Cumartesi, Ekim 15

Premier Lig


İngiliz futbol kültürünü ne kadar çok sevsem de İngiltere Ligi'ni de o kadar sevmiyorum. Sevemiyorum. Zaten şifreli kanala geçtiğinden beri çok izleyemiyorum. İzlediğim zamanlarda da tat vermiyor. Bugün Liverpool - United dediler, Sir Alex "dünyanın en önemli derbisi" diyerek ilk bunama belirtilerini gösterse de izleyelim dedim ama yine olmadı.

Bir de işin ilginç kısmı, 60 dakika pozisyon olmayan maçtan kopup Bucaspor maçına geçtim, ondan sonra maça renk gelmiş, 2 gol olmuş.

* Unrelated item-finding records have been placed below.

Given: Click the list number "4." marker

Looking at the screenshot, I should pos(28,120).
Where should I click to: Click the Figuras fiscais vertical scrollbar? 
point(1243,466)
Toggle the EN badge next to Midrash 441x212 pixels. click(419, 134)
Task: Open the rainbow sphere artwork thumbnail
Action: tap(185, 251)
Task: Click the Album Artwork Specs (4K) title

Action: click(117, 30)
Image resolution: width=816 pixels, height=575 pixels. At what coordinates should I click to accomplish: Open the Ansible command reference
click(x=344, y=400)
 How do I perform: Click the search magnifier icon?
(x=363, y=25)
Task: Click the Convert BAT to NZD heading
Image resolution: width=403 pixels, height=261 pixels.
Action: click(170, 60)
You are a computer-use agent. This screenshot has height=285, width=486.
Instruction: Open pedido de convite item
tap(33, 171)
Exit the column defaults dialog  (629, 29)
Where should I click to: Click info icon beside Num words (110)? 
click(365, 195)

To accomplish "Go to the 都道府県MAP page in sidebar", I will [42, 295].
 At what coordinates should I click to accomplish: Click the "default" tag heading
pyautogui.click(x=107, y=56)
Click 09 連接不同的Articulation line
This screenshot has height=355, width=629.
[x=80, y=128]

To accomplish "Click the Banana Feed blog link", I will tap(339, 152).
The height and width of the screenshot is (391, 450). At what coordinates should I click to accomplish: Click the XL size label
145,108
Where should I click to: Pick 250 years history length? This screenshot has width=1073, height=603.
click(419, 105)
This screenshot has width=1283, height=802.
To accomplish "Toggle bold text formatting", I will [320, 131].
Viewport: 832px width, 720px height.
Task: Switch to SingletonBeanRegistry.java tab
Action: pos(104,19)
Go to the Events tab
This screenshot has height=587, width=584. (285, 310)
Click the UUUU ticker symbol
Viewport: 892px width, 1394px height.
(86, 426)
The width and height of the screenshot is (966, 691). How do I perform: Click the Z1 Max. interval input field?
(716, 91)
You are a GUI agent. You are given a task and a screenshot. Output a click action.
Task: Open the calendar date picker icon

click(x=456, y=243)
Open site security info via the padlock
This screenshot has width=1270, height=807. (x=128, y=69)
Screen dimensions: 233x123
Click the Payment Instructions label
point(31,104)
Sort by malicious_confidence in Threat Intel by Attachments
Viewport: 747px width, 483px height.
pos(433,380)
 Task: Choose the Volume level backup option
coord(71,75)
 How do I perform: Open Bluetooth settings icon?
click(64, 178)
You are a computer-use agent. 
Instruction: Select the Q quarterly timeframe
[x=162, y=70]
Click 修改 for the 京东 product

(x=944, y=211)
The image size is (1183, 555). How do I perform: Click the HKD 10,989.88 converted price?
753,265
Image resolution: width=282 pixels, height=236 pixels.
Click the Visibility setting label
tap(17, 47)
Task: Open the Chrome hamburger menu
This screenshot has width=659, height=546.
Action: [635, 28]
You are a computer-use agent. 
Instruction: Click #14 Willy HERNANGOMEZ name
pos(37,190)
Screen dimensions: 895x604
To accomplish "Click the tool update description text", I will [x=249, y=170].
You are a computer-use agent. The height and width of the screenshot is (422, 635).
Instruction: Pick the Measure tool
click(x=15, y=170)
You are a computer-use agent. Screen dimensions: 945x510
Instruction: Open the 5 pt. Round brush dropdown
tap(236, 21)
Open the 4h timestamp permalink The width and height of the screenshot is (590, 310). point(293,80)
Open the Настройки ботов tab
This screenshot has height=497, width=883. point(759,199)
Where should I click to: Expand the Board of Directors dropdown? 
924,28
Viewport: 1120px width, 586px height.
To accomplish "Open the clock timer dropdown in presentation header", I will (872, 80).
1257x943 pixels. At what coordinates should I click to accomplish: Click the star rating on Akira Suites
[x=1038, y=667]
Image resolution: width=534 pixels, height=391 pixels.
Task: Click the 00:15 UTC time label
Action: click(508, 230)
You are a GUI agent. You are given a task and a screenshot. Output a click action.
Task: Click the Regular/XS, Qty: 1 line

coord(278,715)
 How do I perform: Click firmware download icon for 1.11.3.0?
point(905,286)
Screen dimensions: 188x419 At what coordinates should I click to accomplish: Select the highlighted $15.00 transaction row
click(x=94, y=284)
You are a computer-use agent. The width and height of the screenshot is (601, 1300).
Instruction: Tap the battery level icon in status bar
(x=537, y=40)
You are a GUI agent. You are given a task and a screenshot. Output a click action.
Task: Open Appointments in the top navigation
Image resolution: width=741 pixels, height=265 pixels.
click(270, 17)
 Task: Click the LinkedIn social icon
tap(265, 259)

Bu sene Liverpool'un Tottenham maçını izledim, büyük çekişme dediler 4-0 oldu. geçen sene Arsenal-City vardı, total futbol, hızlı futbol dediler, uyuduk, 0-0 bitti. Arada West Ham, Balckburn, Stoke tarzı takımların maçlarını izledik, onlar hiç olmadı.

Yine de hoş şeyler yok değil. Mesela güneşli havada, gündüz saatinde maç izlemeleri güzel. Tribünler güzel. Yukarıdaki fotoğrafta yer alan iki adamın oynuyor olması güzel. Gol sevinçleri dünyanın her yerindeki gibi samimi ama yine de birşeyler eksik. Üst üste devrilen adamlar, bir anda parlayan meşaleler yok. Derbi olduğunu anlamakta zorlanıyoruz.

Futbola gelince, Alex Fergie büyük adam bunu herkes biliyor ama King Kenny de boş adam değil. Hatta yıllar boyunca hocalık yapmamış bir adamın kısa sürede bu tarz bir takım yaratması tam bir Amerikan spor filmi senaryosu örneği.

Suaraz büyük yetenek ama topçu değil. Tam dayaklık. Golden önce yaptığı hareketler çok ilginç. Kafası hep başka yerlerde. Halı sahaların dayaklık küçük çocuğu. Gerrard yine kaptanlığını gösterdi. Ama golden önce faul yok. Demek ki hakemler hep United'ı kollamıyor.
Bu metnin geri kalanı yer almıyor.